Located on the second floor of Corban’s library, the Prewitt-Allen Archaeological Museum houses a rare collection of over 900 artifacts and replicas from the Middle East and Greece, ranging from 7th century Egypt to 18th century Ottoman Empire (modern-day Iraq).
Visitors are welcome to peruse the museum and enjoy highlights such as a high-quality plaster cast of the Black Obelisk of Shalmaneser, over six feet tall (Assyrian, 858–824 BC), and similar life-size replicas of the Rosetta stone (Egypt, 196 BC), a monumental discovery for the study of languages, and the Code of Hammurabi (Babylon, c. 1754 BC), one of the earliest preserved writings that contains a system of laws and statutes.

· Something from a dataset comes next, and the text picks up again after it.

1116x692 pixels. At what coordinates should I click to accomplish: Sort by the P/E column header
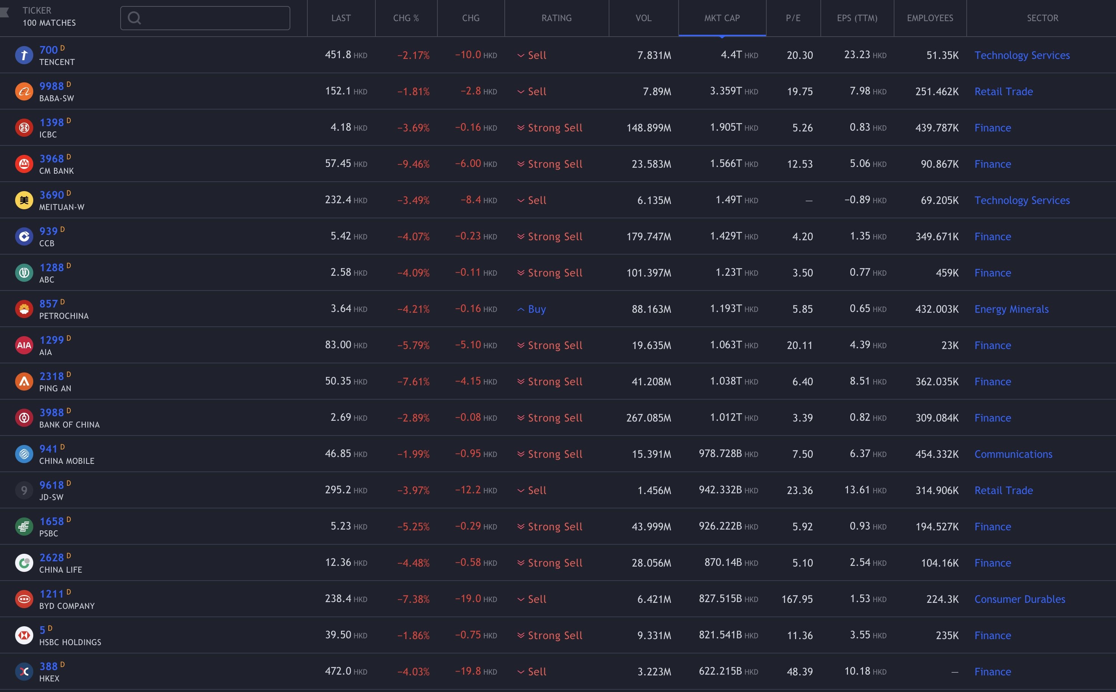793,18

A significant portion of the museum houses manuscripts and fragments, including facsimiles of the Codex Sinaiticus, Codex Vaticanus, Codex Bezae, and Codex Washington. These four complete manuscripts of the Bible, which date from the 4th century AD, are all in Greek and serve as the basis for modern translations of the English Bible.
Dozens of authentic original artifacts include several complete Torah scrolls, early fragments of the New Testament, Grecian and ancient Middle Eastern pottery, ancient Egyptian artifacts (including two rare exhibits of mummified falcons), and more.
Visitors are welcome to peruse the museum during library hours. While group tours are not being offered at this time, we encourage you to set aside at least an hour to enjoy the exhibits.
The museum owes its existence primarily to the labors of two men: Robert S. Allen and J. Franklin Prewitt, who each contributed hundreds of volunteer hours to establish a depository for the benefit of Middle East and Biblical studies. It has been a part of Corban’s Library throughout its existence.